In this matter the Court held that the statutory rule excluding oral evidence of an agreement does not apply when the dispute involves a stranger to the written document and either a party to the document or that party’s representative in interest. Accordingly, both the stranger and the party, or the party’s representative, may present oral evidence of an agreement even though such evidence, if accepted, could contradict, vary, add to, or subtract from the terms recorded in writing. The exclusion rule created by section ninety‑two of the Evidence Act is limited to situations involving the two parties to the written contract and is founded on the doctrine of mutuality. To apply that rule against a party or the party’s representative in a controversy that also includes a stranger would be inequitable and unfair. The Court referred to the well‑known passage in Phipson’s treatise on Evidence, which explains that when a transaction is reduced to writing solely by the agreement of the parties, extrinsic evidence intended to contradict or vary the written document is excluded only in proceedings between those parties or their privies, and not in proceedings that involve strangers or a party and a stranger. Strangers cannot be barred from proving the truth because of the parties’ ignorance, carelessness, or fraud, and a party cannot be estopped in a suit against a stranger because there is no mutuality of obligation.
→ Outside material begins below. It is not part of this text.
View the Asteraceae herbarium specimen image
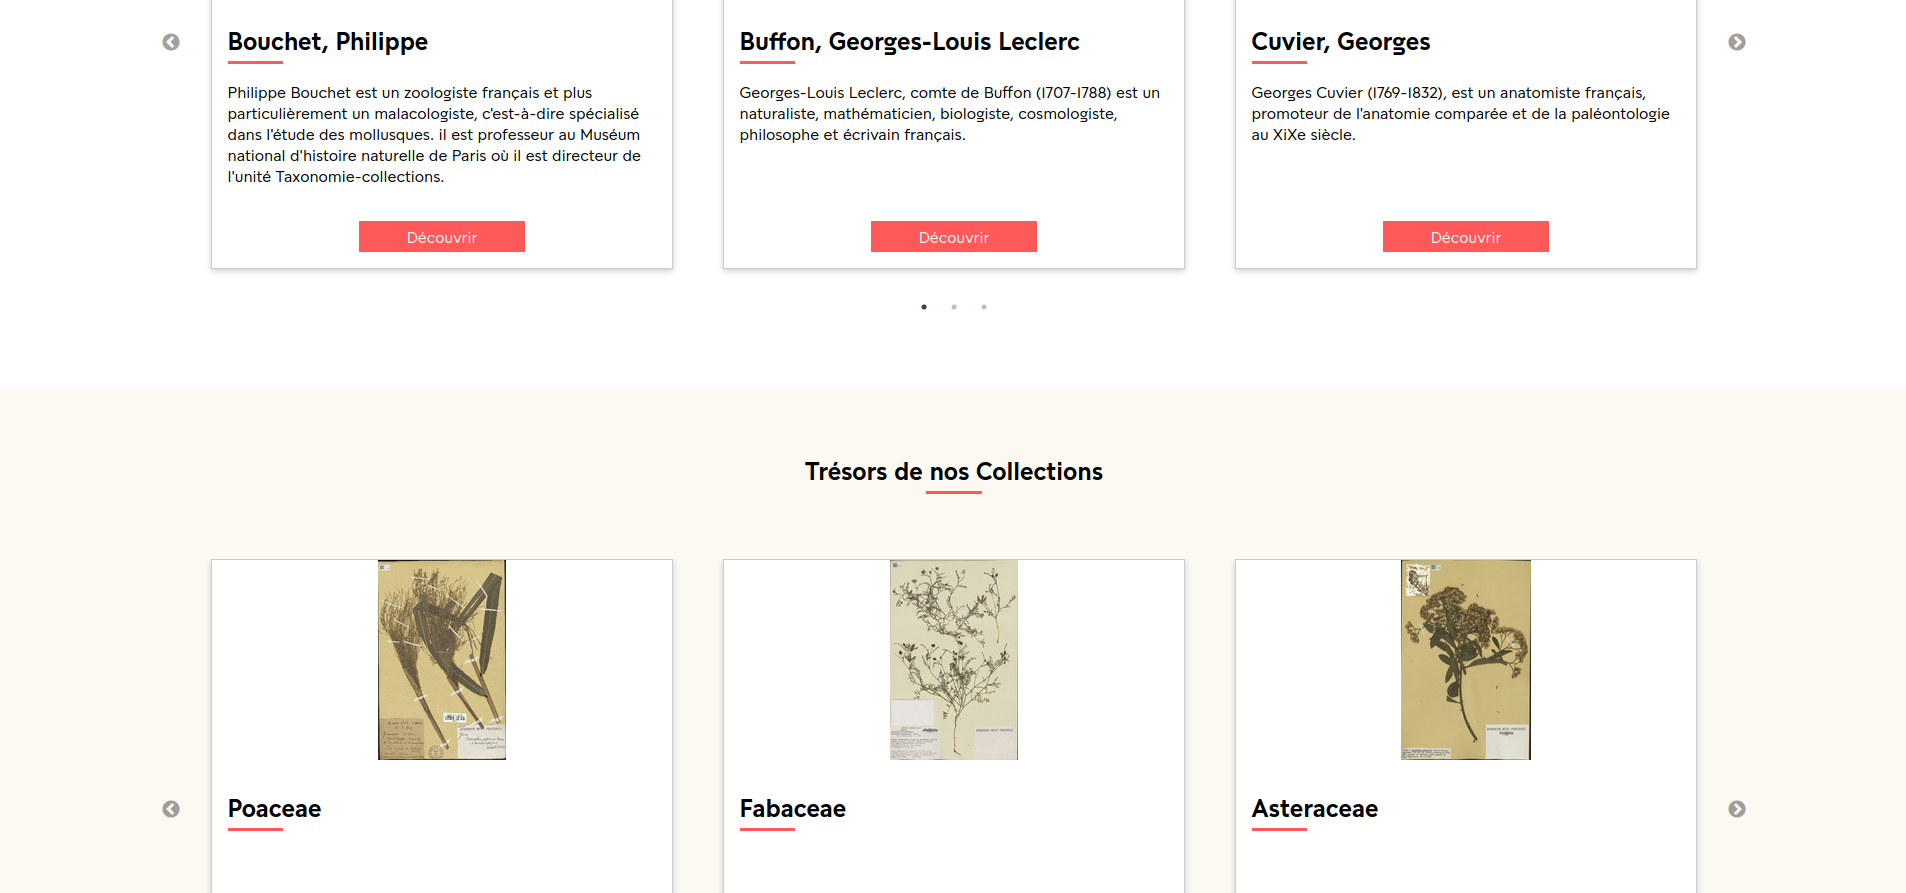 [x=1465, y=660]
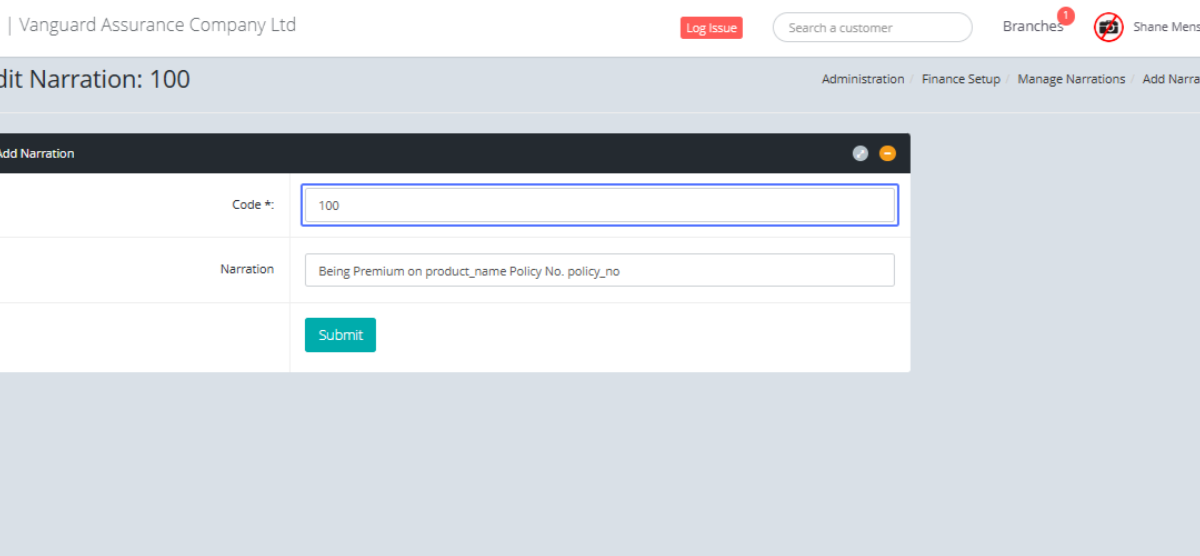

Applying this principle, the Court concluded that section ninety‑two is entirely inapplicable to the present proceedings, and therefore the appellants were entitled to rely on oral evidence in support of their plea. The Court observed that the judges of the Bombay High Court had not been made aware of this aspect, and consequently had decided the admissibility of oral evidence on the incorrect assumption that section ninety‑two applied. Accordingly, the Court set aside the decree of the appellate bench of the High Court at Bombay and remitted the appeal to that Court for determination on the merits in accordance with law. Regarding costs, the Court considered it just that the costs of this appeal should follow the final result of the appeal before the High Court at Bombay. The appeal was allowed and the case was remanded for further consideration.